Document section.

India is keeping a watchful eye on China’s attempt to boost naval cooperation with Pakistan to ramp up its presence in the Indian Ocean. Sources told The Daily Guardian Indian security, defence and diplomatic establishments will closely follow the development in China and Pakistan amid reports that Chinese Defence Minister Li Shangfu told the Pakistani […]

India is keeping a watchful eye on China’s attempt to boost naval cooperation with Pakistan to ramp up its presence in the Indian Ocean. Sources told The Daily Guardian Indian security, defence and diplomatic establishments will closely follow the development in China and Pakistan amid reports that Chinese Defence Minister Li Shangfu told the Pakistani chief of naval staff that their navies should “expand into new fields of cooperation” to boost their capacity to safeguard regional security.

Extracted records.
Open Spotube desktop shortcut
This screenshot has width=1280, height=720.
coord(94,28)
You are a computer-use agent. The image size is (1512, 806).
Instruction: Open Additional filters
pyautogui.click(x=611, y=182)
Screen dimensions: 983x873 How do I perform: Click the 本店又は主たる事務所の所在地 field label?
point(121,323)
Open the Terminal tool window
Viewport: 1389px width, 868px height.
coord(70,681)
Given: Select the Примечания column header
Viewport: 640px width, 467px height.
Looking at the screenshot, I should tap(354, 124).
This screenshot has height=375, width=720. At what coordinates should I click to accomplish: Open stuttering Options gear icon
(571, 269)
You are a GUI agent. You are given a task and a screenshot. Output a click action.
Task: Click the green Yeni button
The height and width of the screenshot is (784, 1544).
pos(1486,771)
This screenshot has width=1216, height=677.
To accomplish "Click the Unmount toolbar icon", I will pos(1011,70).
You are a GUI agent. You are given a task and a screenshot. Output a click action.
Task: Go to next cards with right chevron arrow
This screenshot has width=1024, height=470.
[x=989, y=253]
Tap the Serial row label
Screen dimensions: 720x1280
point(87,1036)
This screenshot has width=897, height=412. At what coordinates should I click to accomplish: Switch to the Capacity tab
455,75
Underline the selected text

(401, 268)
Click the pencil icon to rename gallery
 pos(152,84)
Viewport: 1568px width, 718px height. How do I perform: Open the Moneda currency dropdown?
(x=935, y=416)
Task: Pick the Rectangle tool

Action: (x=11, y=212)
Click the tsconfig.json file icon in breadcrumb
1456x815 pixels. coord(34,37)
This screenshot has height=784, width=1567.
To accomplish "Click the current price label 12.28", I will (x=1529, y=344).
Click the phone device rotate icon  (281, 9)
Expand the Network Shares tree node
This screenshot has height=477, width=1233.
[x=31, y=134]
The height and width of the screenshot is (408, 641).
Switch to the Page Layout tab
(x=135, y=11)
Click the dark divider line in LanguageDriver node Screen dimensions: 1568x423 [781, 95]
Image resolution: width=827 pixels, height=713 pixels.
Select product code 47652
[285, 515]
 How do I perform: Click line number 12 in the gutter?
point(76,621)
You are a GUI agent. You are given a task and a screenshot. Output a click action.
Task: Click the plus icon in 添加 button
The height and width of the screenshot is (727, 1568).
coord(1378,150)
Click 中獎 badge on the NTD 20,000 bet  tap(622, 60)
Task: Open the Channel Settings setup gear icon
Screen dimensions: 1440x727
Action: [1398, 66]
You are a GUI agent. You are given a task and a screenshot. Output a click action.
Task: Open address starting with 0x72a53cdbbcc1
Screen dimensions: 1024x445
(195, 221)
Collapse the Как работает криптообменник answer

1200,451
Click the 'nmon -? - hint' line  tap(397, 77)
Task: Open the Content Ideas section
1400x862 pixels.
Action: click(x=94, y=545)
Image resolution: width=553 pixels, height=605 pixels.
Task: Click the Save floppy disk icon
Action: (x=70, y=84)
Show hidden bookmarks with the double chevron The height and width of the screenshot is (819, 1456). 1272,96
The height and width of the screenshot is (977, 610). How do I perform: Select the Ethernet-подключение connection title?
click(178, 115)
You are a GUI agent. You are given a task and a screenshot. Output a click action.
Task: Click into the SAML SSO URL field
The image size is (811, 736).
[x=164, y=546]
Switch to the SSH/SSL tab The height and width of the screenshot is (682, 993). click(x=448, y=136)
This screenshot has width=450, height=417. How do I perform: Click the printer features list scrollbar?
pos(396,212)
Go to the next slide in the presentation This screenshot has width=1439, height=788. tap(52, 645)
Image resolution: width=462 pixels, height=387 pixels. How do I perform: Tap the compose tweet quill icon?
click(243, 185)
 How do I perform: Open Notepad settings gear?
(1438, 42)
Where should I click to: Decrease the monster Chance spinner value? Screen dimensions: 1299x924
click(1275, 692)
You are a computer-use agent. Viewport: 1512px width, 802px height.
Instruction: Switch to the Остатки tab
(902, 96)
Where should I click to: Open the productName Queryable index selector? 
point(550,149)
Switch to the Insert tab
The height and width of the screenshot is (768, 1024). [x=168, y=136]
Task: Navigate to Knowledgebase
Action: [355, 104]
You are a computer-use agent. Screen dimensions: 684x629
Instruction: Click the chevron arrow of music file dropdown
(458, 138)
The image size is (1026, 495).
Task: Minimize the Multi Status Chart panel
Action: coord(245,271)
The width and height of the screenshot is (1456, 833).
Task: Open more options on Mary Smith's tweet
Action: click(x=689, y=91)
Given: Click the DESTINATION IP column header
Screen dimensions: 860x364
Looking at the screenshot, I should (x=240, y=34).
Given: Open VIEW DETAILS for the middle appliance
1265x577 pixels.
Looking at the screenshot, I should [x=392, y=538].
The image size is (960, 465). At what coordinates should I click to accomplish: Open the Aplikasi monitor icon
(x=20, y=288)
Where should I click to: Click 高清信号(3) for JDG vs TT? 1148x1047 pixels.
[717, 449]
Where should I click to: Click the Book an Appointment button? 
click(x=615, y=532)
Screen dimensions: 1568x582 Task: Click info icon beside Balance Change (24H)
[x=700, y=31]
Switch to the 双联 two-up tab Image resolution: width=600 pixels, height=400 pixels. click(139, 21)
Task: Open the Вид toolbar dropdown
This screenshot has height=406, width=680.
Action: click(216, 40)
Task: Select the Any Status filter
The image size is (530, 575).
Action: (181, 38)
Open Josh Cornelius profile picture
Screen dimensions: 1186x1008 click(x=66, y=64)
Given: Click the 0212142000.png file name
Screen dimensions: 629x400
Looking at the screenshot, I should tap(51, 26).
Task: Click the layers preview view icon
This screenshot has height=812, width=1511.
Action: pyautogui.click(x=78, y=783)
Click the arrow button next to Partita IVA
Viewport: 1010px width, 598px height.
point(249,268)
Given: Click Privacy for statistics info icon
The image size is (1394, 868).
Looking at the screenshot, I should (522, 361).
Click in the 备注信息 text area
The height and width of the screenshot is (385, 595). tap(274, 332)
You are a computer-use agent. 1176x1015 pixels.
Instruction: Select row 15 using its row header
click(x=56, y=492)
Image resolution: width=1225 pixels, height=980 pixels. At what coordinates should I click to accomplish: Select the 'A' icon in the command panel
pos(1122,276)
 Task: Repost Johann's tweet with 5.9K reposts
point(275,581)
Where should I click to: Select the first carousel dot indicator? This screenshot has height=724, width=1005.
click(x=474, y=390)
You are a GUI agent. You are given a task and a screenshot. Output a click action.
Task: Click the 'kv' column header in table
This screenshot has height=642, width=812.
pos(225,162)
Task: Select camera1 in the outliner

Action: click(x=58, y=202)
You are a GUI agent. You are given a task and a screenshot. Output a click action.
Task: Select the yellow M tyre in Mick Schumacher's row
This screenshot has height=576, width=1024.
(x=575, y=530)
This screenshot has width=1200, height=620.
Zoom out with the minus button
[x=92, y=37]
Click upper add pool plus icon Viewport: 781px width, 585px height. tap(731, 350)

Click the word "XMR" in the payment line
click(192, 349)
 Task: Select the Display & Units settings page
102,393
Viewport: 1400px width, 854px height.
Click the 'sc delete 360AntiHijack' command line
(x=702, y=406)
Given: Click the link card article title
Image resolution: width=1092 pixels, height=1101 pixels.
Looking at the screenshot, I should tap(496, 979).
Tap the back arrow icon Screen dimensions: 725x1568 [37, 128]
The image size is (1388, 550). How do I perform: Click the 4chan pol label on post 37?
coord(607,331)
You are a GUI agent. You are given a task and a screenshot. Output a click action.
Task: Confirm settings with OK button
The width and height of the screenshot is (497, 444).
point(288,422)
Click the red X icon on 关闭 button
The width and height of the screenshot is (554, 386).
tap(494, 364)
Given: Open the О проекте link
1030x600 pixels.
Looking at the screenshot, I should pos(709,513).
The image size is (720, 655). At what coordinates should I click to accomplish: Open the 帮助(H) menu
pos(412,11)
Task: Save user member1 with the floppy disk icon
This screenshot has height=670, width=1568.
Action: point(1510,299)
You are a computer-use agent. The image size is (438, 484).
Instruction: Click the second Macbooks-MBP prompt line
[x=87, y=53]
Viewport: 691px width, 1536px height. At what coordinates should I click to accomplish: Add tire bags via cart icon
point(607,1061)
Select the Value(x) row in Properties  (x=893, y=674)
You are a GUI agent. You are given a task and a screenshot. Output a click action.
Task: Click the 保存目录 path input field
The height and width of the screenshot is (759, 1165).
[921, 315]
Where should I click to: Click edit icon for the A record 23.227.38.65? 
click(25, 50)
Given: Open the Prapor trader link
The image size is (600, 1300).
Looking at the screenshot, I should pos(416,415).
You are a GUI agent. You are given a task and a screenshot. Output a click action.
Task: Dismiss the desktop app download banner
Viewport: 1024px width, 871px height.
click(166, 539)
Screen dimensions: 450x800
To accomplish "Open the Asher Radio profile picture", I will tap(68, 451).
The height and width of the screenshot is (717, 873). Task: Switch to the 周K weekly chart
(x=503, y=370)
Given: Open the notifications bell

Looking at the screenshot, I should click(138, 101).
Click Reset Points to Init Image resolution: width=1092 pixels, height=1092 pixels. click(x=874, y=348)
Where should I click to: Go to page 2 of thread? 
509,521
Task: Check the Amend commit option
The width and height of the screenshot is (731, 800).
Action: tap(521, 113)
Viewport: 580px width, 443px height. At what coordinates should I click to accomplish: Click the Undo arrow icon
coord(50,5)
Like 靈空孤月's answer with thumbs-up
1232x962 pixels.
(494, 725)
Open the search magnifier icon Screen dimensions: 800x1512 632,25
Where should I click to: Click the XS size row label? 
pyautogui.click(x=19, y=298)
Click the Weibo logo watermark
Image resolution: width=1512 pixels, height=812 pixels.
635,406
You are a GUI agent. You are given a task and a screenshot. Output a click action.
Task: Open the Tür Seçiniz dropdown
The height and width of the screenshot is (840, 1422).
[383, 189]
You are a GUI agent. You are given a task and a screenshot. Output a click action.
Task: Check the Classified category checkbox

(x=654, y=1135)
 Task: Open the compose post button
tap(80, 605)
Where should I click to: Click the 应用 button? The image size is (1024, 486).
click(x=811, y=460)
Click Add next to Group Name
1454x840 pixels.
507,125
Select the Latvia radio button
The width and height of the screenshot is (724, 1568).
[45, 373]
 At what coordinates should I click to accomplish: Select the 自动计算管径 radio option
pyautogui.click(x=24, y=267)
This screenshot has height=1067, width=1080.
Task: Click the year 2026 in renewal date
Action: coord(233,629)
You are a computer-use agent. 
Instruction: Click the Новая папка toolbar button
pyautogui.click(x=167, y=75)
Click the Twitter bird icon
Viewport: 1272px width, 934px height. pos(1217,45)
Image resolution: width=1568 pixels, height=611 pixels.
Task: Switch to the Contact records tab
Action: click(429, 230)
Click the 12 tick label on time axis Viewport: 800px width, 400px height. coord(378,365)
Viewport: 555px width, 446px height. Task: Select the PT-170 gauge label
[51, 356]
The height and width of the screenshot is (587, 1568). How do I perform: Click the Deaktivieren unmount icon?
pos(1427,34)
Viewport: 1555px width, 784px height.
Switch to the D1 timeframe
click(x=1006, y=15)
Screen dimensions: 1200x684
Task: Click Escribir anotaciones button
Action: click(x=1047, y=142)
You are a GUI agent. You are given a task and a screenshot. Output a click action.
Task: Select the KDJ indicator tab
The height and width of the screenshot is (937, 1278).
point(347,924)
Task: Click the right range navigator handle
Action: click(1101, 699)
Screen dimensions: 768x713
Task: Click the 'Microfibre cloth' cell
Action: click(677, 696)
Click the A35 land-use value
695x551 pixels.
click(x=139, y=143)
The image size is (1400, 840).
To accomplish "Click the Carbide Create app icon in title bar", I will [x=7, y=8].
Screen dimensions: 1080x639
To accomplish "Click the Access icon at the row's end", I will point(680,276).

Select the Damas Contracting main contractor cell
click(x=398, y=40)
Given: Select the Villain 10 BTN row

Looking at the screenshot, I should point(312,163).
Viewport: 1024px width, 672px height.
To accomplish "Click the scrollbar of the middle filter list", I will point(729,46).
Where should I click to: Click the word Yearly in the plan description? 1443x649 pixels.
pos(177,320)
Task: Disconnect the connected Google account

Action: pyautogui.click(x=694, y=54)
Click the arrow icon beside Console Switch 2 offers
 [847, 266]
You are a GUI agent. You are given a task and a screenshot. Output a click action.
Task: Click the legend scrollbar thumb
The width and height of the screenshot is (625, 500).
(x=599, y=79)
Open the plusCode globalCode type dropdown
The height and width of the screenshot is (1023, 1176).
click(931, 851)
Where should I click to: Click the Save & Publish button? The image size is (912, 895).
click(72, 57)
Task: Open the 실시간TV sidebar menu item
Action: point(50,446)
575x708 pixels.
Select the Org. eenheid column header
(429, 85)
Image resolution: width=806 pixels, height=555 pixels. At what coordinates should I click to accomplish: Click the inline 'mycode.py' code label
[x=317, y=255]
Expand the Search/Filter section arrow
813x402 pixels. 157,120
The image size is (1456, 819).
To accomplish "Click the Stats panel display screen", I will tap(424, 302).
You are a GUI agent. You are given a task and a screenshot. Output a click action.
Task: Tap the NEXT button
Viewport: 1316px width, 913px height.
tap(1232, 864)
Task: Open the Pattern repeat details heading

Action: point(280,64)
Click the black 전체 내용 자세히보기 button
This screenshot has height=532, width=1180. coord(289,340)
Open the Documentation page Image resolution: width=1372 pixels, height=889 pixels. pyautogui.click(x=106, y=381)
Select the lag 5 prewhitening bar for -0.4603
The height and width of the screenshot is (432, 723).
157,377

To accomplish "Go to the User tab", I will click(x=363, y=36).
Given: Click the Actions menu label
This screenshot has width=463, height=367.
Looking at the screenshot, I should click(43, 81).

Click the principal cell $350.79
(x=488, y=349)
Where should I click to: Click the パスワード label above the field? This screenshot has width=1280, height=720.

Requirements. Please write the next few sentences of the news report on India watching China's naval cooperation with Pakistan, picking up after its last sentence. The records play no part in this exercise.

Right answer.
Meeting Admiral Muhammad Amjad Khan Niazi in Beijing on Monday, Li Shangfu said the relationship between their militaries was an important part of bilateral ties. “The militaries of the two countries should expand new exchange areas, create new cooperation highlights, and work together to safeguard the security interests of both countriesand the region,” Li told Niazi, according to reports.

Indian officials see it as China’s bid to deepen military and naval ties and cooperation with Pakistan with the sole objective of expanding influence in the Indian Ocean. “This is part of China’s strategy to create more problems for India in the region,” officials aware of the meeting in Beijing told this newspaper. “Indian navy and other wings of the defence forces are already on high alert in the Indian Ocean and other geographies keeping in view China’s efforts to expand military ties with Pakistan,” sources said. India is already displeased with Pakistan, China and Afghanistan planning to forge closer economic ties by extending the Beijing-backed China-Pakistan-Economic Corridor (CPEC) to Afghanistan.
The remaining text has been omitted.